Pleiades, an SGI ICE cluster with 51,200 cores across 12,800 Intel Xeon processors and 51TB of memory, gives NAS 609 teraflops of peak processing power. A recent Linpack benchmarking projects its placement at No 3 on the Top500 list of the world's fastest supercomputing systems. The scalability of PBS Professional enables NAS to run a single job across all Pleiades nodes from one PBS server.
'PBS Professional does just as good a job managing this big cluster as it does managing our Columbia supercluster. All of Columbia's systems use Itanium processors with Linux (single-system image (SSI) systems, 18 with 512-cores, two with 1,024 cores, and one with 2,048 cores),' said Alan Powers, HPC technical director, CSC.
Pleiades increases total teraflops for NAS HPC capacity by more than 7x over pre-installation capacity. It will be used by NASA scientists and engineers to perform simulations for agency missions, such as spacecraft design, and to expand knowledge of the universe by modelling celestial bodies and phenomena such as merging black holes.
Pleiades, with 512 Xeon cores in each of 100 racks, is the largest InfiniBand-equipped system ever built.
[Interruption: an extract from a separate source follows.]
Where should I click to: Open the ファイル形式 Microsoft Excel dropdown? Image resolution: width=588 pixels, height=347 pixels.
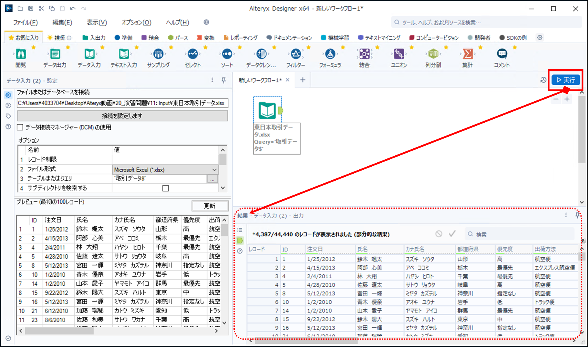pos(214,170)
Its double data rate (DDR) dual fabrics require more than 20 miles of Infiniband cable. Compute nodes can communicate over either fabric for greatest efficiency.
PBS Professional manages the scheduling of activities on all NAS computing resources, including Columbia, an IBM 590 system named Schirra, NAS archive post-processing servers, and Hyperwall-2, a tiled display with 128 20-inch LCD panels. Each of the Hyperwall's 128 nodes includes a dual socket quad-core Opteron processor.